Work instructions ->
(1) In the judgment, reproduce the passage from "This judgment was" up to and including "to its clients.".
(2) Summarize the judgment in two sentences.

** Start of Extract **

PBS Chartered Accountants Incorporated v PSG Wealth Financial Planning (Pty) Ltd (5305/2024) [2025] ZAMPMBHC 92 (16 September 2025)

45 Reportability
Contract Law

Brief Summary

Contract — Termination — Effect of termination on obligations — Applicant sought a declaratory order for payment of commission post-termination of referral agreement with respondent — Agreement provided for termination upon 30 days' written notice, which was accepted by applicant — Court held that applicant had no right to claim future commissions as the agreement did not provide for such payments post-termination and applicant accepted the termination, thereby relinquishing any rights under the contract — Application dismissed with costs.

SAFLII Note: Certain personal/private details of parties or witnesses have been redacted from this document
in compliance with the law and SAFLII Policy


IN THE HIGH COURT OF SOUTH AFRICA
MPUMALANGA DIVISION, MBOMBELA

CASE NO: 5305/2024
(1) REPORTABLE: NO
(2) OF INTEREST TO OTHER JUDGES: NO
(3) REVISED: YES/NO
SIGNATURE
DATE: 16/09/2025

In the matter between:

PBS CHARTERED ACCOUNTANTS
INCORPORATED APPLICANT

and

PSG WEALTH FINANCIAL PLANNING (PTY) LTD RESPONDENT

This judgment was handed down electronically by circulation to the parties and/or
parties’ representatives by email. The date and time for hand -down is deemed to be
16 September 2025 at 12:00.


JUDGMENT

Mangena AJ

[1] The applicant is a firm of accountants carrying on business at 1 [...] M[...]
Street in Mbombela. Its area of focus is the provision of accounting services to its
clients. The respondent is an accredited financial services provider rendering
intermediary services to its clients.

[2] The parties concluded written referral agreements in 2017 and 2022 in terms
of which the applicant would refer clients (the contract uses the word prospect) to the
respondent for advice on financial planning, risk and investments. For simplicity, I will
use the word “client” in this judgment.

** End of Extract **
** Start of Given information **

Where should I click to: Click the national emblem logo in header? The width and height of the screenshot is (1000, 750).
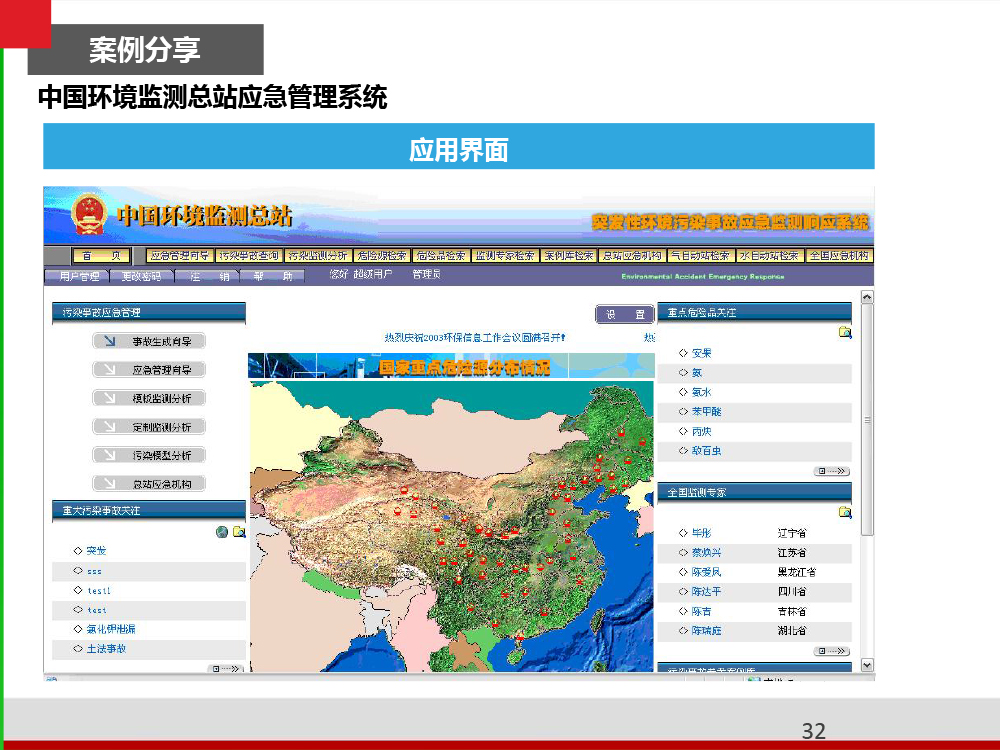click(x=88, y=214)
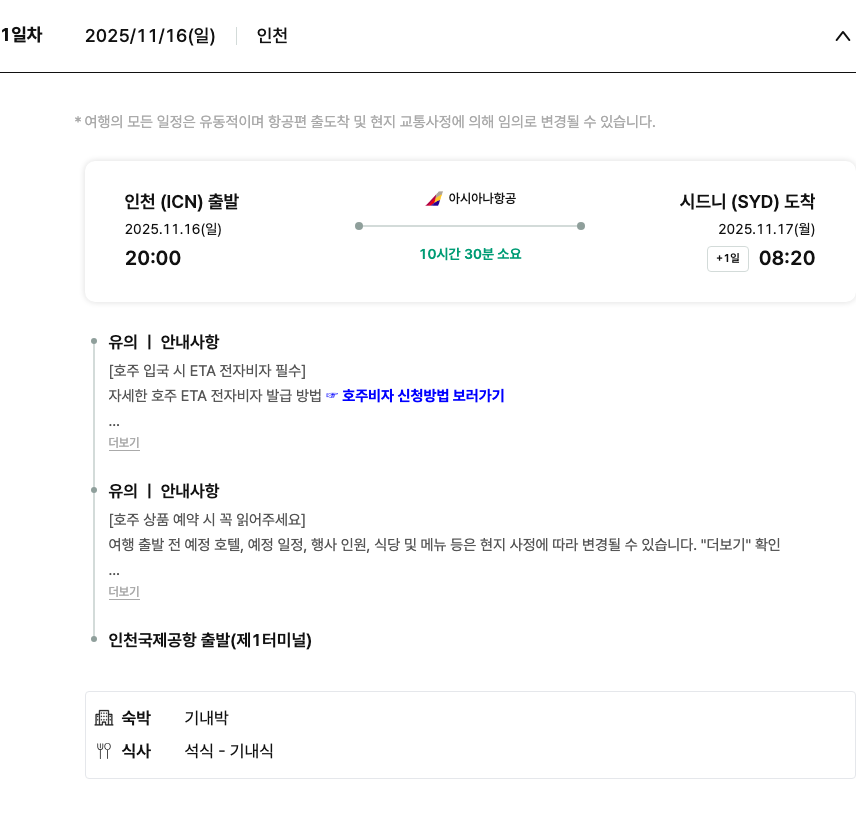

** End of Given information **

Answers for this exercise ->
(1)
This judgment was handed down electronically by circulation to the parties and/or
parties’ representatives by email. The date and time for hand -down is deemed to be
16 September 2025 at 12:00.


JUDGMENT

Mangena AJ

[1] The applicant is a firm of accountants carrying on business at 1 [...] M[...]
Street in Mbombela. Its area of focus is the provision of accounting services to its
clients. The respondent is an accredited financial services provider rendering
intermediary services to its clients.

(2) The applicant, a firm of accountants, sought a declaratory order for commission from the respondent, a financial services provider, after their referral agreement was terminated on 30 days' written notice. The court held that the applicant had no right to future commissions because the agreement did not provide for payments after termination and the applicant, by accepting the termination, had relinquished its rights under the contract, and it dismissed the application with costs.